── SUPPLIED RECORDS ──

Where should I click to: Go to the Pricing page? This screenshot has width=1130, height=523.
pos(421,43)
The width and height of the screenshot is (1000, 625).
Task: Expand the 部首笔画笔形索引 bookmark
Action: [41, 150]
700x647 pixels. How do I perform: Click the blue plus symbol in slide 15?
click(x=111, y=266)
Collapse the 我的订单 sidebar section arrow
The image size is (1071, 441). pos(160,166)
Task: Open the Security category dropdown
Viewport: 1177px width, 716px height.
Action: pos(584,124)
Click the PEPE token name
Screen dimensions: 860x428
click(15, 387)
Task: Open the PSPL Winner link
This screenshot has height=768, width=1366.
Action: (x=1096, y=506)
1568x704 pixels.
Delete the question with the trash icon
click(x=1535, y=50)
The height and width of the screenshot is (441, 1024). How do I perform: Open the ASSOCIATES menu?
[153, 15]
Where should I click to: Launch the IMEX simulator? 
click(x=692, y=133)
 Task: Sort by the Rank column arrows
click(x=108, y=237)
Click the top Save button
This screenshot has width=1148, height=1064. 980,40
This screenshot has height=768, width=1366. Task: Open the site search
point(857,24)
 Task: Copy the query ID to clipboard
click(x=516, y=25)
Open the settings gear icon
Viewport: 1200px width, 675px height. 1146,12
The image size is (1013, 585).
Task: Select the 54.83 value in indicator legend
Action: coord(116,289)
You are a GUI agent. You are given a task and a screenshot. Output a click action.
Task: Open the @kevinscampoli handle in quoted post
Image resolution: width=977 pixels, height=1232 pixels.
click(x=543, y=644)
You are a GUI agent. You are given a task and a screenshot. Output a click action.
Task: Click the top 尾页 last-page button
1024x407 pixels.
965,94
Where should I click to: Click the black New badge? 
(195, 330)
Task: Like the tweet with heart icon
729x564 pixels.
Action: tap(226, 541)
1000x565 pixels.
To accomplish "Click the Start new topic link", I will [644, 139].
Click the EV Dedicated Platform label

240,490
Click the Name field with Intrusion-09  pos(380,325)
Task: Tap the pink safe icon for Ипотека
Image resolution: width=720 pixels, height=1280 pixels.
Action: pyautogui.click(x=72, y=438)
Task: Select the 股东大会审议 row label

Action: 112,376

───

WHAT IS NEEDED:
Take the data above and reproduce it exactly.

SOLUTION TO THIS PROBLEM:
Where should I click to: Go to the Pricing page? This screenshot has width=1130, height=523.
pos(421,43)
The width and height of the screenshot is (1000, 625).
Task: Expand the 部首笔画笔形索引 bookmark
Action: [41, 150]
700x647 pixels. How do I perform: Click the blue plus symbol in slide 15?
click(x=111, y=266)
Collapse the 我的订单 sidebar section arrow
The image size is (1071, 441). pos(160,166)
Task: Open the Security category dropdown
Viewport: 1177px width, 716px height.
Action: pos(584,124)
Click the PEPE token name
Screen dimensions: 860x428
click(15, 387)
Task: Open the PSPL Winner link
This screenshot has height=768, width=1366.
Action: (x=1096, y=506)
1568x704 pixels.
Delete the question with the trash icon
click(x=1535, y=50)
The height and width of the screenshot is (441, 1024). How do I perform: Open the ASSOCIATES menu?
[153, 15]
Where should I click to: Launch the IMEX simulator? 
click(x=692, y=133)
 Task: Sort by the Rank column arrows
click(x=108, y=237)
Click the top Save button
This screenshot has width=1148, height=1064. 980,40
This screenshot has height=768, width=1366. Task: Open the site search
point(857,24)
 Task: Copy the query ID to clipboard
click(x=516, y=25)
Open the settings gear icon
Viewport: 1200px width, 675px height. 1146,12
The image size is (1013, 585).
Task: Select the 54.83 value in indicator legend
Action: coord(116,289)
You are a GUI agent. You are given a task and a screenshot. Output a click action.
Task: Open the @kevinscampoli handle in quoted post
Image resolution: width=977 pixels, height=1232 pixels.
click(x=543, y=644)
You are a GUI agent. You are given a task and a screenshot. Output a click action.
Task: Click the top 尾页 last-page button
1024x407 pixels.
965,94
Where should I click to: Click the black New badge? 
(195, 330)
Task: Like the tweet with heart icon
729x564 pixels.
Action: tap(226, 541)
1000x565 pixels.
To accomplish "Click the Start new topic link", I will [644, 139].
Click the EV Dedicated Platform label

240,490
Click the Name field with Intrusion-09  pos(380,325)
Task: Tap the pink safe icon for Ипотека
Image resolution: width=720 pixels, height=1280 pixels.
Action: pyautogui.click(x=72, y=438)
Task: Select the 股东大会审议 row label

Action: 112,376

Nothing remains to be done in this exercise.